Von diesem Dienstag (13.12.2016) an müssen vorverpackte Lebensmittel EU-weit mit einer einheitlichen Tabelle gekennzeichnet werden, die Nährstoffgehalte immer bezogen auf 100 Gramm oder 100 Milliliter angibt - und zwar für den Brennwert, Fett, gesättigte Fettsäuren, Kohlenhydrate, Zucker, Eiweiß und Salz. Viele Hersteller geben diese Werte bereits an.

"Wichtig ist, dass die Angaben verpflichtend und einheitlich sind", sagt Sophie Herr von der Verbraucherzentrale. Komplett zufrieden sind die Verbraucherschützer mit der neuen Regelung aber nicht. Denn es sei für den Verbraucher weiterhin sehr schwer einzuschätzen, ob die angegebene Menge an Zucker oder Fett im Verhältnis sehr hoch oder eher niedrig ist. Zur schnellen Orientierung auf einen Blick bräuchte es aber etwa eine Markierung in den Ampelfarben rot, gelb und grün für einen hohen, mittleren oder niedrigen Nährwertgehalt.

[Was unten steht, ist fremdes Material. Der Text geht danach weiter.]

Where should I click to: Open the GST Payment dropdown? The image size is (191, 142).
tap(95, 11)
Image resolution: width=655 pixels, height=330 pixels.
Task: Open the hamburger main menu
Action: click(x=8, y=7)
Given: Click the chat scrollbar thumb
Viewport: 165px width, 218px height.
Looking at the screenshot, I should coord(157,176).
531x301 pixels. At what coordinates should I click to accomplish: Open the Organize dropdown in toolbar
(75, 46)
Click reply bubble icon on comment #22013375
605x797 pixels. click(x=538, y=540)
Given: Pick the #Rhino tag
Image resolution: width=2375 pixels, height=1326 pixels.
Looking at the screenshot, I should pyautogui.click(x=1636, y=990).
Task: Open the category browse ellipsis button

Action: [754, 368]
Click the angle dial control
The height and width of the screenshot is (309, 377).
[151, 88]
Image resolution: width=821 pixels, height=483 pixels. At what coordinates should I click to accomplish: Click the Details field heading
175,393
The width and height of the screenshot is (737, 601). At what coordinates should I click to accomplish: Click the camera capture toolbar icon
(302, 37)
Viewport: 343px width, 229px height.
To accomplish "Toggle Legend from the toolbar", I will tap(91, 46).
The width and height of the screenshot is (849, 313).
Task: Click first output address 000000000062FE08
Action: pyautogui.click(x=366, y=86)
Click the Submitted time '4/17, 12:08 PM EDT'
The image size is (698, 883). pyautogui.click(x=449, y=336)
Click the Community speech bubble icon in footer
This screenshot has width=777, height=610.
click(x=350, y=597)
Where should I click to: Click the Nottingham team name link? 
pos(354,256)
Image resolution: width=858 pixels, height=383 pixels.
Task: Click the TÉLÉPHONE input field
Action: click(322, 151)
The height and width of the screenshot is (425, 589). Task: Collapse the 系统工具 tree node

Angaben im Kleingedruckten

Zudem seien Alkohol, lose Ware, aber auch Pralinen oder Teegebäck von der Regelung ausgenommen. Kritik gab es auch von der Verbraucherorganisation Foodwatch. Die Experten bemängeln, dass die Industrie die Angaben weiter im Kleingedruckten auf der Packungsrückseite verstecken dürfe.